'''

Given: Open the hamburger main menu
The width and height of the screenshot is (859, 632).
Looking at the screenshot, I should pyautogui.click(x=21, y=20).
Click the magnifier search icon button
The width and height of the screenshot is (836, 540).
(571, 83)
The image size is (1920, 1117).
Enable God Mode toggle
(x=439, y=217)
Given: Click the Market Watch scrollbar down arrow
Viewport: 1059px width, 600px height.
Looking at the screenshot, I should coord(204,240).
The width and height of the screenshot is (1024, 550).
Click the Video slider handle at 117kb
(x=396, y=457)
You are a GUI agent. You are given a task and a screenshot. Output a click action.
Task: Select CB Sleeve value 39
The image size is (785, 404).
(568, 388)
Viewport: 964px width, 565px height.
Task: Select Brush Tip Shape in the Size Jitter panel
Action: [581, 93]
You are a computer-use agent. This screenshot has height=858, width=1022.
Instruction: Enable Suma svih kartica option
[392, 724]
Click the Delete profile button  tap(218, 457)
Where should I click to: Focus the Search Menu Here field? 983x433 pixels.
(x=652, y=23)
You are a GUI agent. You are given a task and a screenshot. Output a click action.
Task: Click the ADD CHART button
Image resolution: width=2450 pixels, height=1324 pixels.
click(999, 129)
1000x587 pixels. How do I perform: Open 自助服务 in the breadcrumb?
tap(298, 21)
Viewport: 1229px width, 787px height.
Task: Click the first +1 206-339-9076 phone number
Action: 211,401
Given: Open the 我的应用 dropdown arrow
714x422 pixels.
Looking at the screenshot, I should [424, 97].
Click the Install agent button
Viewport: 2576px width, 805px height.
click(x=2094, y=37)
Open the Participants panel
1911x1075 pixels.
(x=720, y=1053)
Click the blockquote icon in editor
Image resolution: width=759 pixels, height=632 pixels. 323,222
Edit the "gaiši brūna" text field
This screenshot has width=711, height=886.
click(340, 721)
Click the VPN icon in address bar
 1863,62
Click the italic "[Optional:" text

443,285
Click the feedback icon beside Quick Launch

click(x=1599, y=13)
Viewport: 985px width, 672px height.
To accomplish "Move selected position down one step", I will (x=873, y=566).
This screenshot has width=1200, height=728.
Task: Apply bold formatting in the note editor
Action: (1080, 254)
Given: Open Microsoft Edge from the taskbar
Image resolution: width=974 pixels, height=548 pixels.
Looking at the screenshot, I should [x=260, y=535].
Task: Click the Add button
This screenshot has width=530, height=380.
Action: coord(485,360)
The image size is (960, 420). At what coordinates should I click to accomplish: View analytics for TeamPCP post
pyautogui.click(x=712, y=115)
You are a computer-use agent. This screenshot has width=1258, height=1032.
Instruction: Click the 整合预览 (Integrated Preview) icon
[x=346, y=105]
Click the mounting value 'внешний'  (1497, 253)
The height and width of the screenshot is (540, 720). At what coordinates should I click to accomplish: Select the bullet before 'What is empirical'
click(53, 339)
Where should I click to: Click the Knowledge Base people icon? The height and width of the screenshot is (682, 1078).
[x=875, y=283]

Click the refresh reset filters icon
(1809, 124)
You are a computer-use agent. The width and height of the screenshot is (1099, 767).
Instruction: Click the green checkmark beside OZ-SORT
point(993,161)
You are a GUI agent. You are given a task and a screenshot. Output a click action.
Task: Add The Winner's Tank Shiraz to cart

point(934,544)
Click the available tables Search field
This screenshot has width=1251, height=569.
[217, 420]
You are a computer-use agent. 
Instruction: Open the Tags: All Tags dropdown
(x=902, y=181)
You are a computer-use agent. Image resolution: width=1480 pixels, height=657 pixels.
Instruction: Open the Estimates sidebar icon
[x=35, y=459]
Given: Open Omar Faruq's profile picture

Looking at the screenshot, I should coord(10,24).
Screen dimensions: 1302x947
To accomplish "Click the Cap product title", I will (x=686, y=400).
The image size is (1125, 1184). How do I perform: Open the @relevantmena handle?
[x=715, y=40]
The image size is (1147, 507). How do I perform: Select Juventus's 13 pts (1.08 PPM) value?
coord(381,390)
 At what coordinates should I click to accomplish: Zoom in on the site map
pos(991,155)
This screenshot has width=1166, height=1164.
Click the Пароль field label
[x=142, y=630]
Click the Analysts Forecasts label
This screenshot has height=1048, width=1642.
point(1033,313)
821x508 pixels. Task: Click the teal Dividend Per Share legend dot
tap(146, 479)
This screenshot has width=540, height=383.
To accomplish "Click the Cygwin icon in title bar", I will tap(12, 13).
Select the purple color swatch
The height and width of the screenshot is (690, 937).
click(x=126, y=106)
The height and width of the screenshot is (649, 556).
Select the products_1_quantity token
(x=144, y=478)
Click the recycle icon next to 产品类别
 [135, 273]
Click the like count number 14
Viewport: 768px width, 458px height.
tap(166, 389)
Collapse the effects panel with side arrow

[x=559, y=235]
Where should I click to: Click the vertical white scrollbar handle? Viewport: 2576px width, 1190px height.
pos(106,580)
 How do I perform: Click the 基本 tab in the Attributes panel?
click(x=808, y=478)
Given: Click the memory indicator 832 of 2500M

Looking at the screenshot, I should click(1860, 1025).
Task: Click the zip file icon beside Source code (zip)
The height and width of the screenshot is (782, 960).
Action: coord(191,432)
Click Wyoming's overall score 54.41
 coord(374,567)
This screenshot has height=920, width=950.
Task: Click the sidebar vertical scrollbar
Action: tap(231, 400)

'''

## Task to complete
Please transcribe the records above in full, keeping every word.

## Output for this exercise
Given: Open the hamburger main menu
The width and height of the screenshot is (859, 632).
Looking at the screenshot, I should pyautogui.click(x=21, y=20).
Click the magnifier search icon button
The width and height of the screenshot is (836, 540).
(571, 83)
The image size is (1920, 1117).
Enable God Mode toggle
(x=439, y=217)
Given: Click the Market Watch scrollbar down arrow
Viewport: 1059px width, 600px height.
Looking at the screenshot, I should coord(204,240).
The width and height of the screenshot is (1024, 550).
Click the Video slider handle at 117kb
(x=396, y=457)
You are a GUI agent. You are given a task and a screenshot. Output a click action.
Task: Select CB Sleeve value 39
The image size is (785, 404).
(568, 388)
Viewport: 964px width, 565px height.
Task: Select Brush Tip Shape in the Size Jitter panel
Action: [581, 93]
You are a computer-use agent. This screenshot has height=858, width=1022.
Instruction: Enable Suma svih kartica option
[392, 724]
Click the Delete profile button  tap(218, 457)
Where should I click to: Focus the Search Menu Here field? 983x433 pixels.
(x=652, y=23)
You are a GUI agent. You are given a task and a screenshot. Output a click action.
Task: Click the ADD CHART button
Image resolution: width=2450 pixels, height=1324 pixels.
click(999, 129)
1000x587 pixels. How do I perform: Open 自助服务 in the breadcrumb?
tap(298, 21)
Viewport: 1229px width, 787px height.
Task: Click the first +1 206-339-9076 phone number
Action: 211,401
Given: Open the 我的应用 dropdown arrow
714x422 pixels.
Looking at the screenshot, I should [424, 97].
Click the Install agent button
Viewport: 2576px width, 805px height.
click(x=2094, y=37)
Open the Participants panel
1911x1075 pixels.
(x=720, y=1053)
Click the blockquote icon in editor
Image resolution: width=759 pixels, height=632 pixels. 323,222
Edit the "gaiši brūna" text field
This screenshot has width=711, height=886.
click(340, 721)
Click the VPN icon in address bar
 1863,62
Click the italic "[Optional:" text

443,285
Click the feedback icon beside Quick Launch

click(x=1599, y=13)
Viewport: 985px width, 672px height.
To accomplish "Move selected position down one step", I will (x=873, y=566).
This screenshot has width=1200, height=728.
Task: Apply bold formatting in the note editor
Action: (1080, 254)
Given: Open Microsoft Edge from the taskbar
Image resolution: width=974 pixels, height=548 pixels.
Looking at the screenshot, I should [x=260, y=535].
Task: Click the Add button
This screenshot has width=530, height=380.
Action: coord(485,360)
The image size is (960, 420). At what coordinates should I click to accomplish: View analytics for TeamPCP post
pyautogui.click(x=712, y=115)
You are a computer-use agent. This screenshot has width=1258, height=1032.
Instruction: Click the 整合预览 (Integrated Preview) icon
[x=346, y=105]
Click the mounting value 'внешний'  (1497, 253)
The height and width of the screenshot is (540, 720). At what coordinates should I click to accomplish: Select the bullet before 'What is empirical'
click(53, 339)
Where should I click to: Click the Knowledge Base people icon? The height and width of the screenshot is (682, 1078).
[x=875, y=283]

Click the refresh reset filters icon
(1809, 124)
You are a computer-use agent. The width and height of the screenshot is (1099, 767).
Instruction: Click the green checkmark beside OZ-SORT
point(993,161)
You are a GUI agent. You are given a task and a screenshot. Output a click action.
Task: Add The Winner's Tank Shiraz to cart

point(934,544)
Click the available tables Search field
This screenshot has width=1251, height=569.
[217, 420]
You are a computer-use agent. 
Instruction: Open the Tags: All Tags dropdown
(x=902, y=181)
You are a computer-use agent. Image resolution: width=1480 pixels, height=657 pixels.
Instruction: Open the Estimates sidebar icon
[x=35, y=459]
Given: Open Omar Faruq's profile picture

Looking at the screenshot, I should coord(10,24).
Screen dimensions: 1302x947
To accomplish "Click the Cap product title", I will (x=686, y=400).
The image size is (1125, 1184). How do I perform: Open the @relevantmena handle?
[x=715, y=40]
The image size is (1147, 507). How do I perform: Select Juventus's 13 pts (1.08 PPM) value?
coord(381,390)
 At what coordinates should I click to accomplish: Zoom in on the site map
pos(991,155)
This screenshot has width=1166, height=1164.
Click the Пароль field label
[x=142, y=630]
Click the Analysts Forecasts label
This screenshot has height=1048, width=1642.
point(1033,313)
821x508 pixels. Task: Click the teal Dividend Per Share legend dot
tap(146, 479)
This screenshot has width=540, height=383.
To accomplish "Click the Cygwin icon in title bar", I will tap(12, 13).
Select the purple color swatch
The height and width of the screenshot is (690, 937).
click(x=126, y=106)
The height and width of the screenshot is (649, 556).
Select the products_1_quantity token
(x=144, y=478)
Click the recycle icon next to 产品类别
 [135, 273]
Click the like count number 14
Viewport: 768px width, 458px height.
tap(166, 389)
Collapse the effects panel with side arrow

[x=559, y=235]
Where should I click to: Click the vertical white scrollbar handle? Viewport: 2576px width, 1190px height.
pos(106,580)
 How do I perform: Click the 基本 tab in the Attributes panel?
click(x=808, y=478)
Given: Click the memory indicator 832 of 2500M

Looking at the screenshot, I should click(1860, 1025).
Task: Click the zip file icon beside Source code (zip)
The height and width of the screenshot is (782, 960).
Action: coord(191,432)
Click Wyoming's overall score 54.41
 coord(374,567)
This screenshot has height=920, width=950.
Task: Click the sidebar vertical scrollbar
Action: tap(231, 400)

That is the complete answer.